WASHINGTON (CN) – Judge Brett Kavanaugh touted judicial independence Wednesday as Senate Democrats grilled the Supreme Court nominee with pointed questions about his views of executive authority, including on the president's authority over a special counsel.
Democrats drilled in on Kavanaugh's views of executive power, raising concerns about whether he believes a president can fire certain executive branch officers, including a special counsel, at will.
Senator Chris Coons, D-Del., focused on public comments Kavanaugh made that questioned a now-expired independent counsel law and investigations into the president more generally.
Coons specifically asked about Kavanaugh calling the independent counsel statute, passed in the wake of Watergate, a "constitutional travesty."
Kavanaugh noted many people shared his view that the independent counsel law rested on dubious legal footing, including many of the lawmakers who let the law expire in 1999.
But Kavanaugh would not answer Coons' question about whether he would vote to overturn Morrison v. Olson, the case that upheld the now-expired independent counsel law, saying he views it as a "one-off" case that is no longer controlling on questions of executive power.

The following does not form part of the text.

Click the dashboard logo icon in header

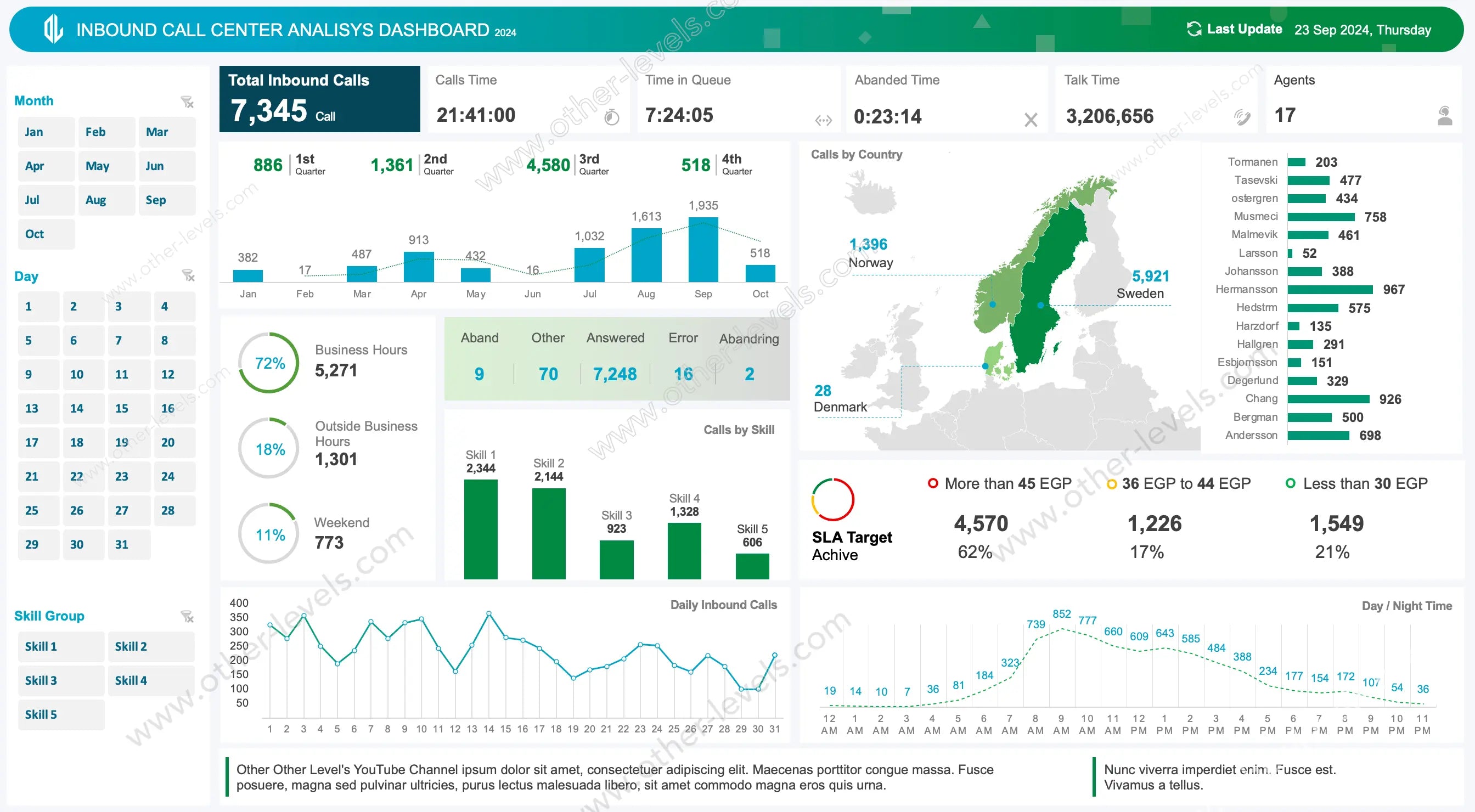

"That's the hypothetical that you're asking me, and I think what that depends on is is there some kind of restriction on for-cause protection, either regulatorily or statutorily, that is permissible that is different from the old independent counsel, for example," Kavanaugh told Coons.

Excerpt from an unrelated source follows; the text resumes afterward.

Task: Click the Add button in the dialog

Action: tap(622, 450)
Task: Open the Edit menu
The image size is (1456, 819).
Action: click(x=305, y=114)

However, Kavanaugh assured senators he does not believe presidents are immune from criminal investigation or civil suits, just that it is a matter of whether the president must face such suits in office or after he or she leaves or is impeached.
"As I said, the Justice Department for 45 years has taken the position that the timing of a criminal process should be after the president leaves office," Kavanaugh said.

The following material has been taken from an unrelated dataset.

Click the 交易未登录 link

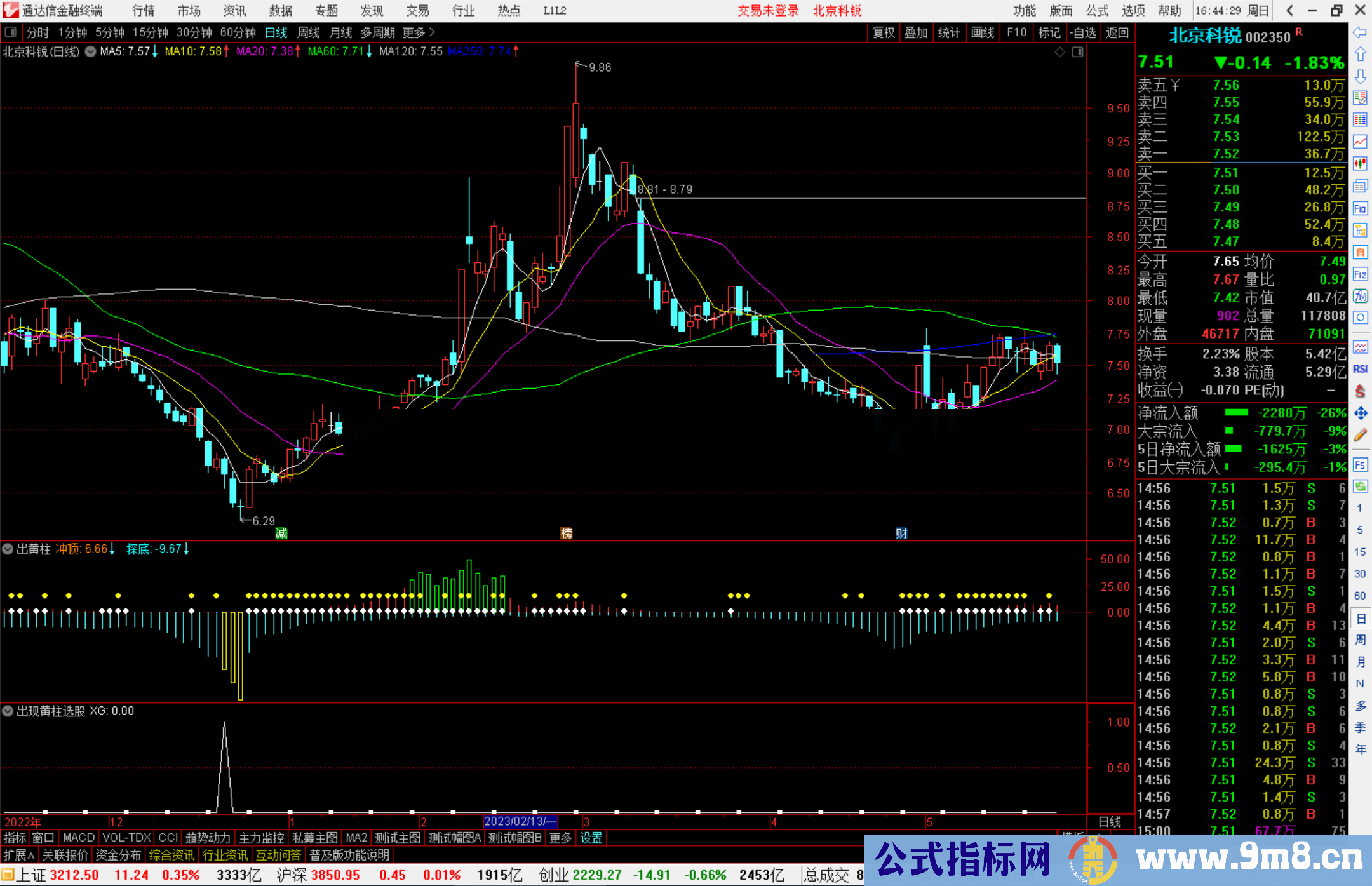[768, 10]
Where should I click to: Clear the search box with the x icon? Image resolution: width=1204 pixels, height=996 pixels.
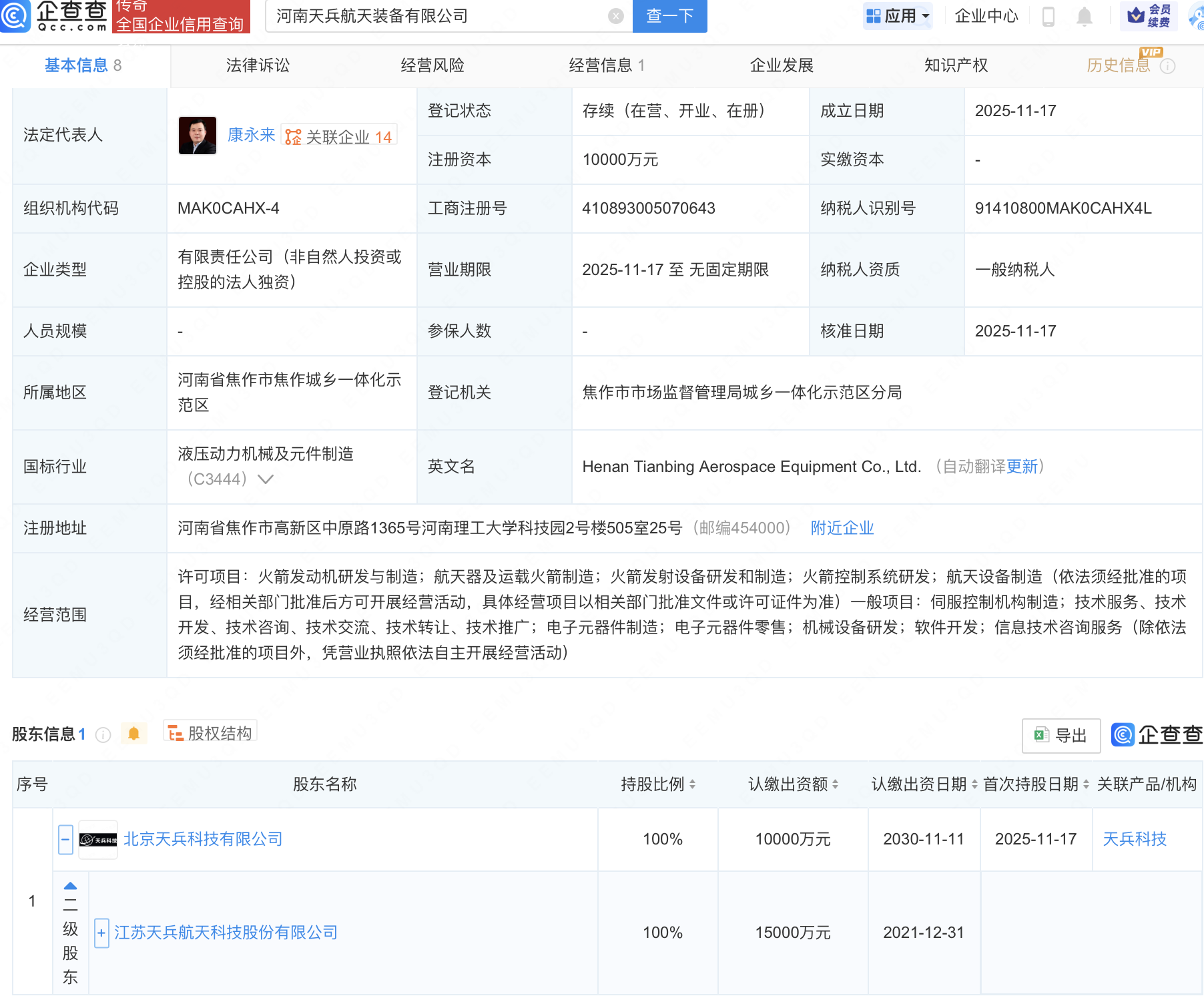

Kavanaugh also would not answer when Senator Richard Blumenthal, D-Conn., asked if he would commit to recusing himself from cases raising questions about President Donald Trump's criminal or civil liability.
"One key facet of the independence of the judiciary as I have studied the history of nominees, is not to make commitments on particular cases," Kavanaugh said.
Though Kavanaugh said the judicial canon of ethics prevent him from addressing a hypothetical, the judge made repeated references this morning to the Supreme Court case where President Richard Nixon was ordered to turn over tapes of conversations in the Oval Office.
Kavanaugh said the Nixon case was correctly decided, but emphasized that it was correct as applied to the special counsel regulations in effect at the time.
Senator Cory Booker, D-N.J., pressed Kavanaugh on his views of racial profiling in security measures, police searches and affirmative action.
He particularly pointed to a set of emails he said revealed Kavanaugh did not object to a security proposal that involved racial program during the Bush administration, but because the emails were marked confidential, he could not publicly display them or share them with Kavanaugh.
Though Kavanaugh did not directly answer some of Booker's questions, he assured the senator he is aware of the realities of race in the United States.
He noted he has made it a point to hire minority law clerks on the D.C. Circuit and that he consciously began reaching out to black law student organizations after hearing the Supreme Court justices were struggling to hire minority clerks because they draw from lower courts.